The major histocompatibility complex (MHC) class II mediated signalling increases lipid raft recruitment of adhesion receptors and signal transduction proteins in melanoma cells.

Background: The Major Histocompatibility Complex (MHC) class II molecules are signalling receptors whose engagement leads to the activation of several signalling proteins often enabled by the lipid raft localisation of these molecules. The lipid rafts are specific microdomains of the plasma membrane enriched in sphingolipids and cholesterol implicated in selective protein-protein interactions as well as in the assembly of transient signalling platforms. Indeed, the aggressive metastatic trend of melanoma is associated to the lipid raft recruitment and to the deregulation of receptor and signalling protein functions that promotes the tumour cells detachment from primary tumour and the tissue borders. Therefore, in the aim to understand the molecular mechanisms used by melanomas to the metastatic progression, we studied in MHC class II constitutive expressing melanoma cell lines, the membrane localization of adhesion receptors and signalling proteins. Material and methods: The class II constitutive expressing melanoma cells (A375 and HT144 cell lines) were stimulated with a specific anti-HLA-DR mAb (L243) that mimics the TCR interaction with the class II molecules, for 24h and 48h or left unstimulated.
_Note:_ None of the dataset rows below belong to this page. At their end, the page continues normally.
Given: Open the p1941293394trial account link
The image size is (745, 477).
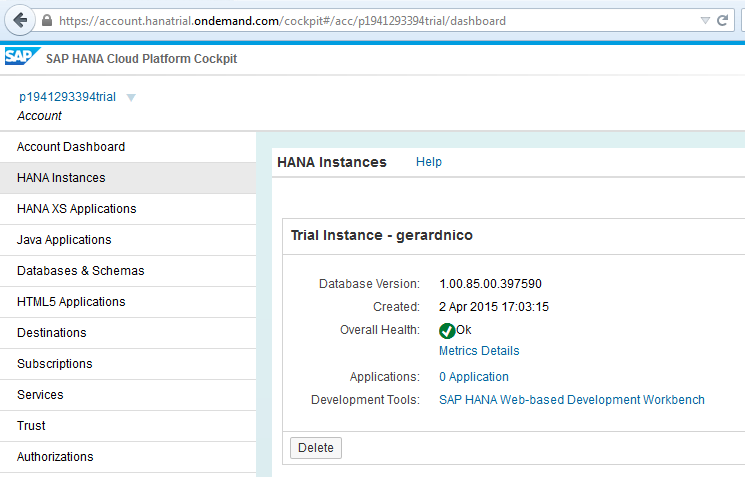Looking at the screenshot, I should point(67,97).
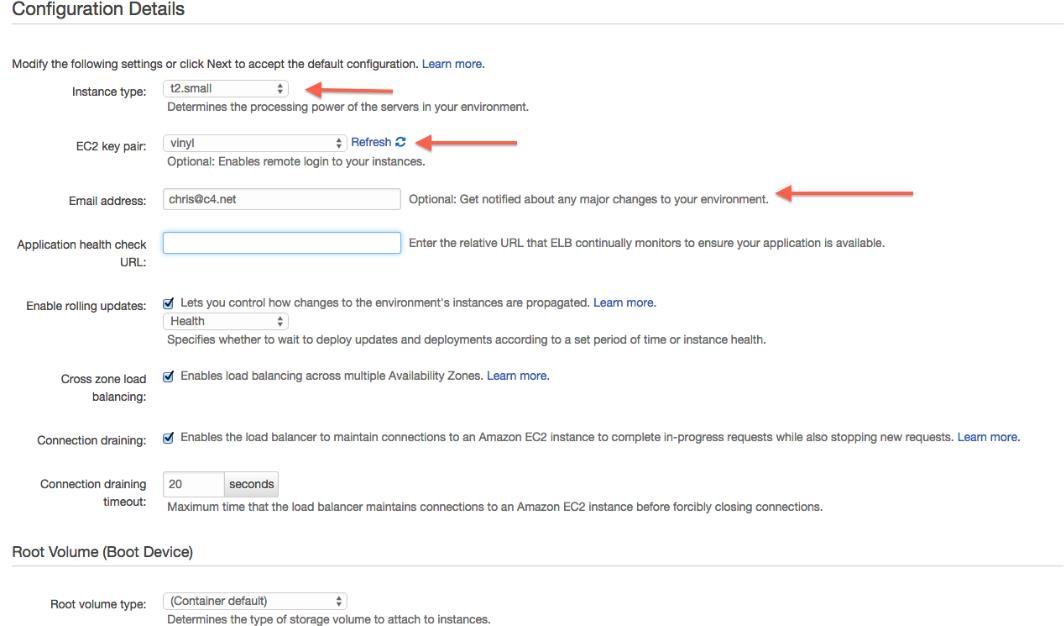
Task: Open Learn more link in top instructions
Action: click(453, 64)

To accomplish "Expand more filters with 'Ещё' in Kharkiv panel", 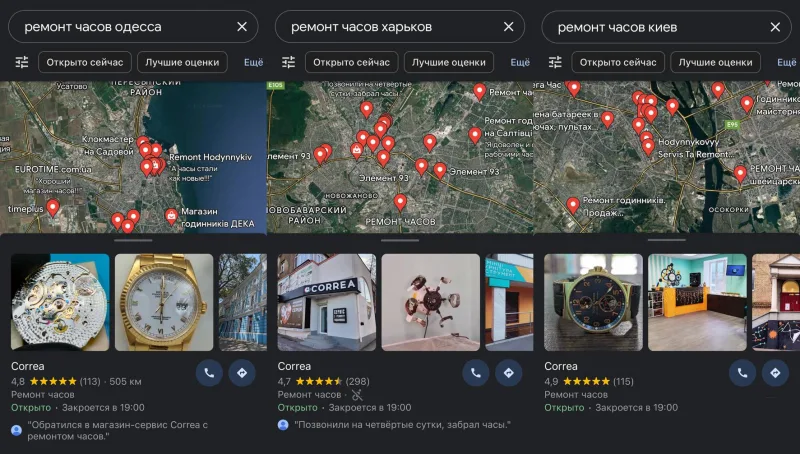I will tap(520, 62).
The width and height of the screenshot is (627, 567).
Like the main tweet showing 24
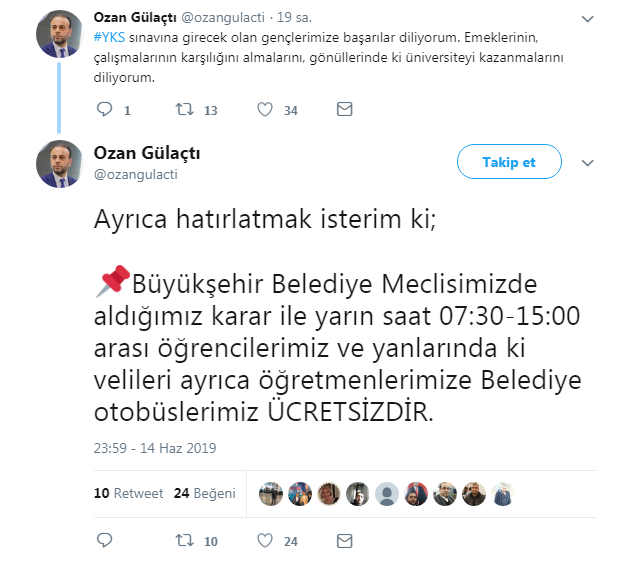point(265,540)
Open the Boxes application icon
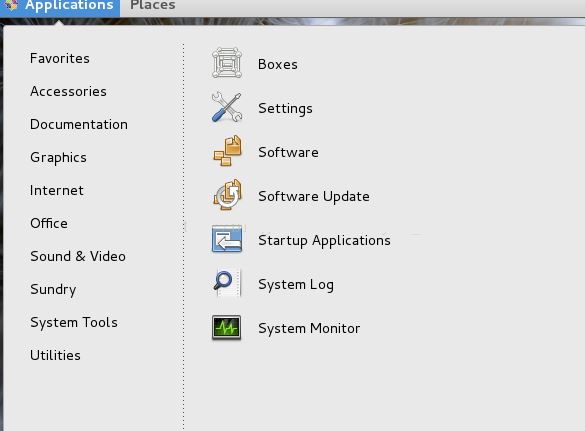This screenshot has height=431, width=585. pyautogui.click(x=227, y=63)
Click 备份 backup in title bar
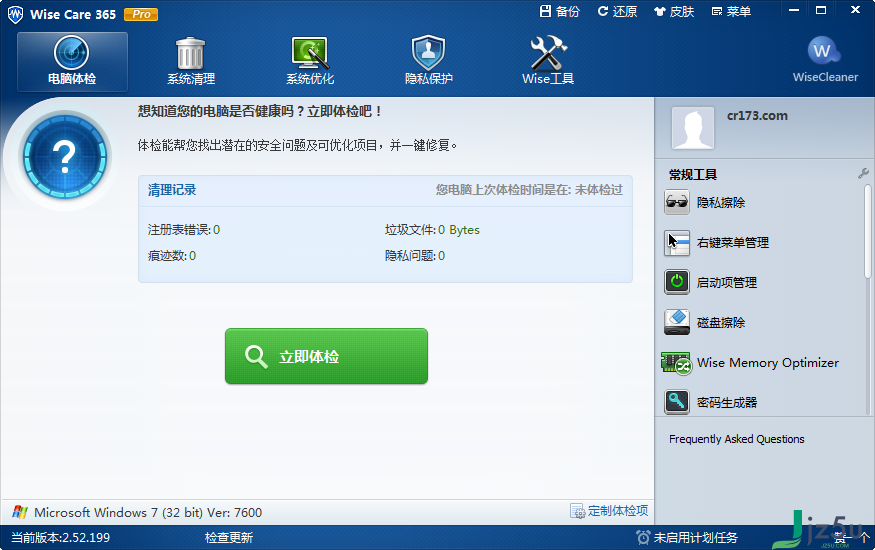875x550 pixels. (x=560, y=11)
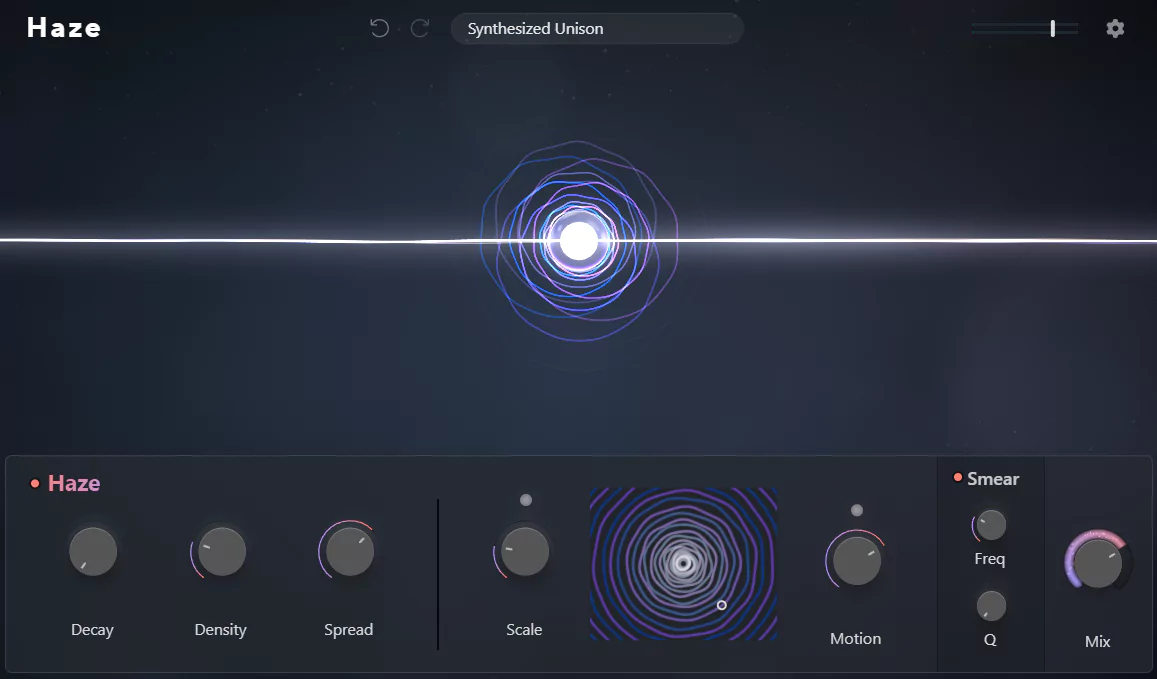This screenshot has height=679, width=1157.
Task: Click the output level slider handle
Action: tap(1053, 29)
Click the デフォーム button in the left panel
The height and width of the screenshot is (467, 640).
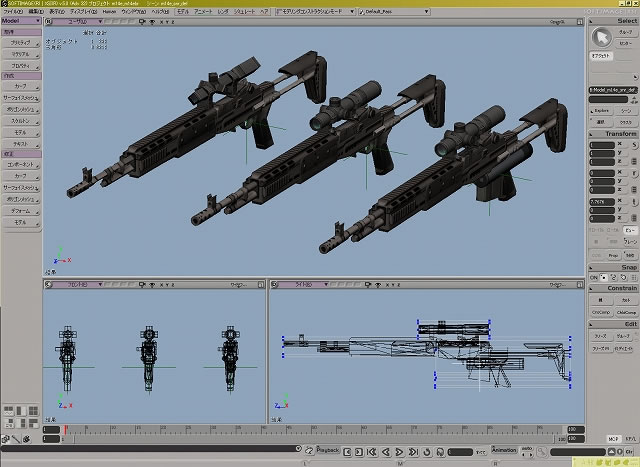coord(21,211)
The lipid rafts of stimulated and unstimulated melanoma cells were isolated and analysed by western blot and co-immunoprecipitation as well as through immunofluorescence experiments. Results: In melanoma cells stimulated with the L243 specific anti-HLA-DR antibody, we showed that the HLA-DR mediated signalling increases the lipid raft localisation of class II molecules, Integrin and CAM adhesion receptors as well as of FAK, AKT and STAT3 signalling proteins. Moreover, we reported the lipid rafts association of some adhesion molecules and signalling proteins in stimulated melanoma cells. Furthermore, we identified the HLA-DR mediated signals depending on lipid rafts integrity through the melanoma cells treatment with methyl-?-cyclodextrin (M?CD) that disrupt the lipid raft domains through cholesterol depletion. Conclusions: Therefore, our results suggest a new model in which the HLA-DR stimulation activates a signalling in melanoma cells that increases the lipid raft localization and association between class II molecules, adhesion receptors and signalling molecules, providing a platform useful to frustrate an effective anti-tumour response.